In implementing VCCEP, the EPA asked companies that manufactured or imported on or more of 23 chemicals to which children have a high likelihood of exposure, to volunteer to provide information on health effects, exposure, risk and data needs. Thirty-five companies and 10 consortia (click to see the names of those companies responding), volunteered to sponsor 20 of the 23 chemicals. The VCCEP was implemented as a pilot program — the goal was to learn from the trial before a final VCCEP process was determined and other chemicals were selected.

According to the OIG Report, the program failed as a result of several very large flaws:

  1. The VCCEP did not address the chemicals posing the greatest potential to children, most conspicuously missing was Bisphenol A (BPA – a plasticizer found in baby bottles and sippy cups) and Phthalates (found in children’s toys).
  2. Some industry partners chose not to voluntarily collect and submit information, and, when they did act, there was no deadlines so the information was not timely or efficient
  • The EPA did not exercise its regulatory authority under the Toxic Substances Control Act to compel data collection.

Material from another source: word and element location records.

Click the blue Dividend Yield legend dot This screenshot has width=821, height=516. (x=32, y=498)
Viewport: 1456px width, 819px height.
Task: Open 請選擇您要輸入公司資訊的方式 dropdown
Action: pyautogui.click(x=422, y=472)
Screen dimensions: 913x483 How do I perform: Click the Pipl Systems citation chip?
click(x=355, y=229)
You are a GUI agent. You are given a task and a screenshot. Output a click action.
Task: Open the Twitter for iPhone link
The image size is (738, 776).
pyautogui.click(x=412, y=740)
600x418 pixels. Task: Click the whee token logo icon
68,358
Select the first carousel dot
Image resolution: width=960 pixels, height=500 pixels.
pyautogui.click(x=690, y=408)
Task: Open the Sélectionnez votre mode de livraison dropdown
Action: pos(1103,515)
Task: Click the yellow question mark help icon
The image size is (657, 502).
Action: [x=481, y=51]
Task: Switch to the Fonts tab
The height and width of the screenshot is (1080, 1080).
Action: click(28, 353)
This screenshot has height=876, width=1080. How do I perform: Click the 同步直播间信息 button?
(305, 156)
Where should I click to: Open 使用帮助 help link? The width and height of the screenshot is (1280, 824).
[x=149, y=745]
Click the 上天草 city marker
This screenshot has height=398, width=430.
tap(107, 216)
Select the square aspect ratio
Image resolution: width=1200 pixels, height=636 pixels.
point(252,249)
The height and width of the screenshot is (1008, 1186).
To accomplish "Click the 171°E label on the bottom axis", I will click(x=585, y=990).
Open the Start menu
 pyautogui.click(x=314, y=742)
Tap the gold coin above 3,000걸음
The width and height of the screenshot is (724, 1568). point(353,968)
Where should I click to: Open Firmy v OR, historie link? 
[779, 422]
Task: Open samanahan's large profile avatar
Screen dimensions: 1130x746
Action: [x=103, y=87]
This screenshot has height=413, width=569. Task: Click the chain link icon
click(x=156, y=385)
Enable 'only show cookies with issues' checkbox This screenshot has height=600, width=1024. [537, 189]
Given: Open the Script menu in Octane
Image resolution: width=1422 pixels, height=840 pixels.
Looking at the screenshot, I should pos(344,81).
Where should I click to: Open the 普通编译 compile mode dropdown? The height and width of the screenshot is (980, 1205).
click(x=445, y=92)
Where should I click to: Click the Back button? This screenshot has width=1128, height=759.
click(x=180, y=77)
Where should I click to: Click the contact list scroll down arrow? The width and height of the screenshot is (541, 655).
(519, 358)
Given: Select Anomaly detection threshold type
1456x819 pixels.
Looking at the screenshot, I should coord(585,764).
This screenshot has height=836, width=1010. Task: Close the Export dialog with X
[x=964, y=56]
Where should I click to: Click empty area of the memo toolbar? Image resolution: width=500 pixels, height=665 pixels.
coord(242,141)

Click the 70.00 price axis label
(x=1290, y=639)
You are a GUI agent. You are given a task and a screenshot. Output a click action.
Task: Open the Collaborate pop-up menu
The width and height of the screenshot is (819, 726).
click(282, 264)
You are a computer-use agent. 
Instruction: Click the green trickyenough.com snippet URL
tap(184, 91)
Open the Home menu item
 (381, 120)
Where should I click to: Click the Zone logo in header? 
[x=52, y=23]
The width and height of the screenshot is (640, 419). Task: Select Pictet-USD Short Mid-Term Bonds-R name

As a result, the country does not currently have a source of information to consult in regards to chemical exposure to determine potential risks to children.

Although the OIG gave the EPA recommendations to follow when they “try again” with a similar study, this should not give the public reason to breathe easier. This last study, which has now been scrapped, took over ten years and ended without a single recommendation on how to protect our children from potentially harmful chemicals.